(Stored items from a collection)
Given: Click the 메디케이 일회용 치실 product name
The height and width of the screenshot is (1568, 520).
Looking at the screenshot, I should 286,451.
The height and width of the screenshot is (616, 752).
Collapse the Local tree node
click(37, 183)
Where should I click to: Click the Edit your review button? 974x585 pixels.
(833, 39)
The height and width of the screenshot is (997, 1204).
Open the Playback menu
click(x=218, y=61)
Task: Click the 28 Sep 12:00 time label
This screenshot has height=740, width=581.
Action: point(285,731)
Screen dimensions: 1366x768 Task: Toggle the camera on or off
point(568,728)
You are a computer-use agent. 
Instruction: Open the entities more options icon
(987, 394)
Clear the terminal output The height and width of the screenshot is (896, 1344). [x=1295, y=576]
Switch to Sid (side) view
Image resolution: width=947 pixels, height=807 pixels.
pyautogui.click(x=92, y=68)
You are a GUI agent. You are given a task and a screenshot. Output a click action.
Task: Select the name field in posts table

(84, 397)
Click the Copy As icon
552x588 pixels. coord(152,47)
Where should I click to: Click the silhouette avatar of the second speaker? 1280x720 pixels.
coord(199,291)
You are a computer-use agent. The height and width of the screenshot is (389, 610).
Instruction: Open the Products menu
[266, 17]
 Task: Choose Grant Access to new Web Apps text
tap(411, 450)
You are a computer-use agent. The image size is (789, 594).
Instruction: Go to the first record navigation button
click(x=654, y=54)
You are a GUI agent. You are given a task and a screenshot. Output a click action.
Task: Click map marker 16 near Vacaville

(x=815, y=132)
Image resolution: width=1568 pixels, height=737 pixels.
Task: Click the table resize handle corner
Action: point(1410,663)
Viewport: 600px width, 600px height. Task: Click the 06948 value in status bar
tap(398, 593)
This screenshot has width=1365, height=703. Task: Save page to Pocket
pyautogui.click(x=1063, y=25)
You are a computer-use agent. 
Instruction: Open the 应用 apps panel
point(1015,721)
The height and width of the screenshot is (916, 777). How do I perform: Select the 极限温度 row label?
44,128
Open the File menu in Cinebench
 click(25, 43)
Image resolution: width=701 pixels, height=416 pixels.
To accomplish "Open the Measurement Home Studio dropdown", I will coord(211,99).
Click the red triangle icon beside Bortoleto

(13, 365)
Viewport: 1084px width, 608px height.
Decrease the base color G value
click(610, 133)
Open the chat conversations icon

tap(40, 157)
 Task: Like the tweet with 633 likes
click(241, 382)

• [What is being asked]:
Throughout the data above, count the lines in which the word "computer" occurs; supply the number alone.

• [Output for this task]:
4